El juicio celebrado en la Audiencia Provincial por las presuntas irregularidades en la contratación de David Sánchez, hermano del presidente del Gobierno, en la Diputación de Badajoz ha quedado visto para sentencia.
El proceso ha concluido tras la exposición de los informes definitivos de las defensas, que han reclamado de manera unánime la absolución para los 11 procesados. Durante la última sesión, el propio David Sánchez optó por declinar su derecho a ejercer el turno de última palabra ante el tribunal.
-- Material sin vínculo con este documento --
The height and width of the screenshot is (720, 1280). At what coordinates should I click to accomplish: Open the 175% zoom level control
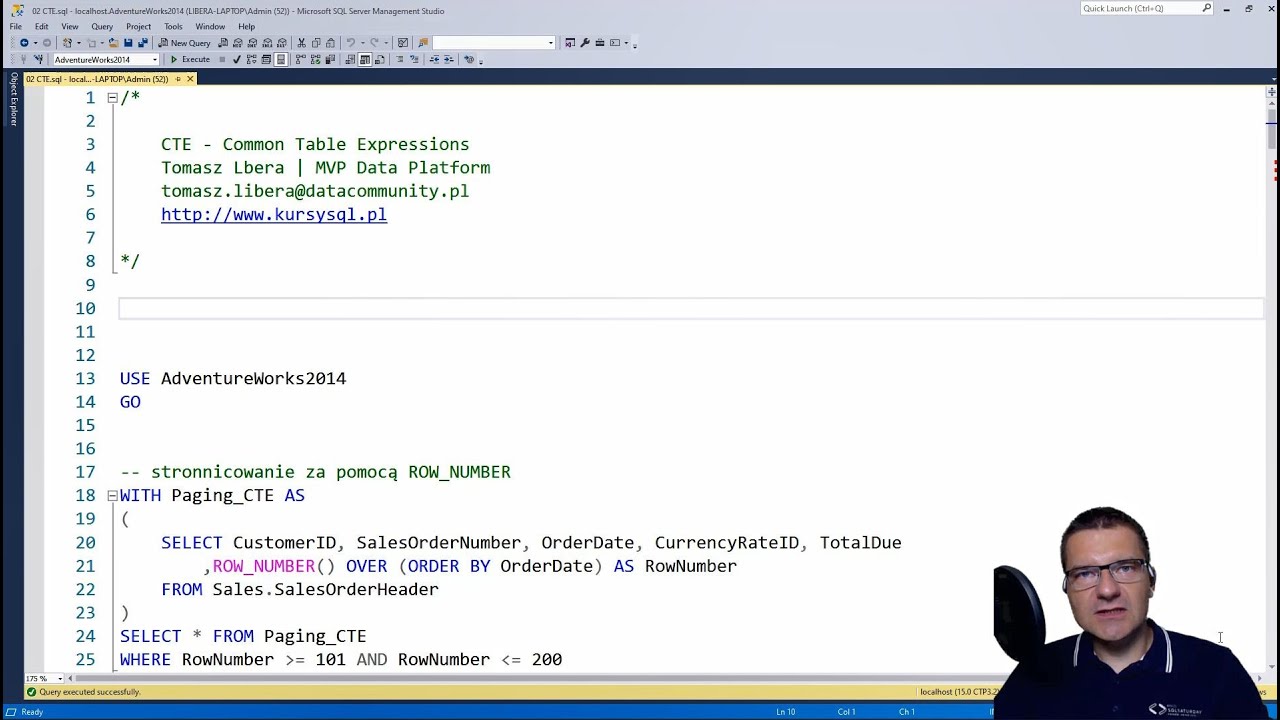click(42, 678)
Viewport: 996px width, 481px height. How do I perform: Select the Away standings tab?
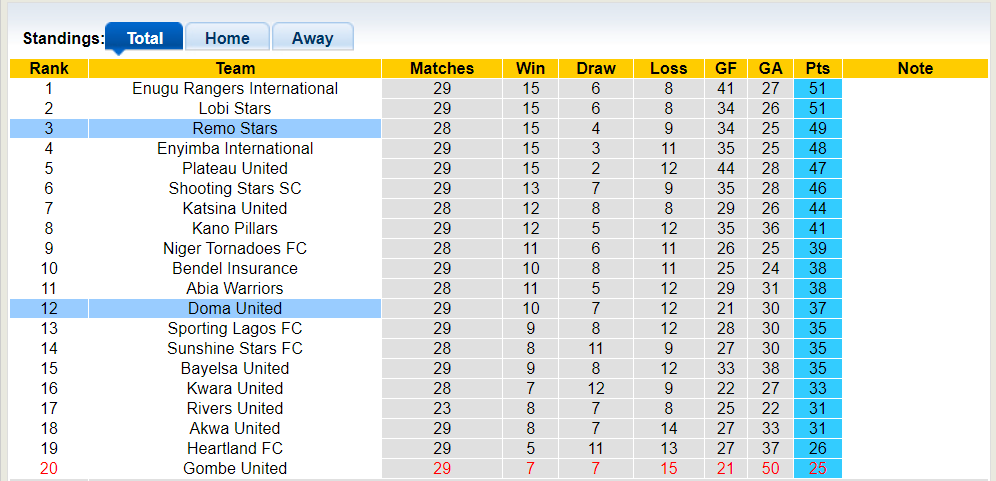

Quien sí intervino activamente en este último turno fue el expresidente de la Diputación pacense, Miguel Ángel Gallardo, para quien las acusaciones —ejercidas por el PP, Vox y Hazte Oír— solicitan hasta seis años de prisión por prevaricación y tráfico de influencias.
Gallardo defendió la inocencia del grupo y aseguró que la «única culpabilidad» de los 11 encausados es «no tener las mismas ideas políticas que las acusaciones populares», a las que reprochó buscar exclusivamente «el juicio mediático paralelo» tras haber «ganado el juicio socialmente».
El rechazo a la presión pública fue el nexo común entre los cargos e instituciones provinciales que testificaron al cierre de la vista. El funcionario Félix González reconoció ante la sala «el calvario» que ha supuesto el proceso en los tribunales, añadiendo respecto a la repercusión en la prensa que es algo que no se merece.
En los mismos términos se pronunció el director del área de Cultura, Manuel Candalija, quien respaldó el testimonio de su compañero al criticar abiertamente «el acoso mediático» al que se ha visto sometido a lo largo de la instrucción.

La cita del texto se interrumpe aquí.